#### RECORD EXCERPTS ####

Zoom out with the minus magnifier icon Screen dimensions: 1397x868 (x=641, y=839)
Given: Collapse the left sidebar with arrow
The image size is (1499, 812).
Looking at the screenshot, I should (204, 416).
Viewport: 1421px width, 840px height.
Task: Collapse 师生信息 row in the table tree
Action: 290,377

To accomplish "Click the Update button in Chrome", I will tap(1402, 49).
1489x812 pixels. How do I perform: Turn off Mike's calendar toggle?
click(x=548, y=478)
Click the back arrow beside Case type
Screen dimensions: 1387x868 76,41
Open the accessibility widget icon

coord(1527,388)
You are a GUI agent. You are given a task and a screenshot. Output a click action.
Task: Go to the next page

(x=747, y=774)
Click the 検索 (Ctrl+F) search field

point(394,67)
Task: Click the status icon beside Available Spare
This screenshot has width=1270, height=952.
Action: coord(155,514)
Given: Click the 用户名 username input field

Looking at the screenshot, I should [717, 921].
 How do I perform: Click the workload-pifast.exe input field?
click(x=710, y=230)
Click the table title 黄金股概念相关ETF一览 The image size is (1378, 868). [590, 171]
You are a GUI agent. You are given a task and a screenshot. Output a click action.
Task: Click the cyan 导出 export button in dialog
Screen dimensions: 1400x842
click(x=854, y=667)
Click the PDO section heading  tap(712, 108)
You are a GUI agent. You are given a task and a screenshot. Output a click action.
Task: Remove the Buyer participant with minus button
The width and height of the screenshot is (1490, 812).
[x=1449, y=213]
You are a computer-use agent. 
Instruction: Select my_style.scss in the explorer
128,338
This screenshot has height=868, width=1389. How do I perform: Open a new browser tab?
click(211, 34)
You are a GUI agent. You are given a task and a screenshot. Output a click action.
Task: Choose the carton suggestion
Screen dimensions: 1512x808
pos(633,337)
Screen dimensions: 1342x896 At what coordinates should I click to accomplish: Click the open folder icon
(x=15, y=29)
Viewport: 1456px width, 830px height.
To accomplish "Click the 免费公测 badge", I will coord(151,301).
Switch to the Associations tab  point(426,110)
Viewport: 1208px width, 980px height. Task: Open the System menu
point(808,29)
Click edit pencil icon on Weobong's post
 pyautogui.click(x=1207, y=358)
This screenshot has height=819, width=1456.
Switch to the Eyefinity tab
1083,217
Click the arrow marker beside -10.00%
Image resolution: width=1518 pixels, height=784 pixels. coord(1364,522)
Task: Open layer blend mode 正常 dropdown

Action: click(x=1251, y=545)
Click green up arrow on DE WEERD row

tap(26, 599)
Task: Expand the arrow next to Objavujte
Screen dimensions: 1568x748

####

[WORK INSTRUCTION] When a line among the entries above contains "with", copy it.

[OUTPUT FOR THIS TASK]
Zoom out with the minus magnifier icon Screen dimensions: 1397x868 (x=641, y=839)
Given: Collapse the left sidebar with arrow
Task: Remove the Buyer participant with minus button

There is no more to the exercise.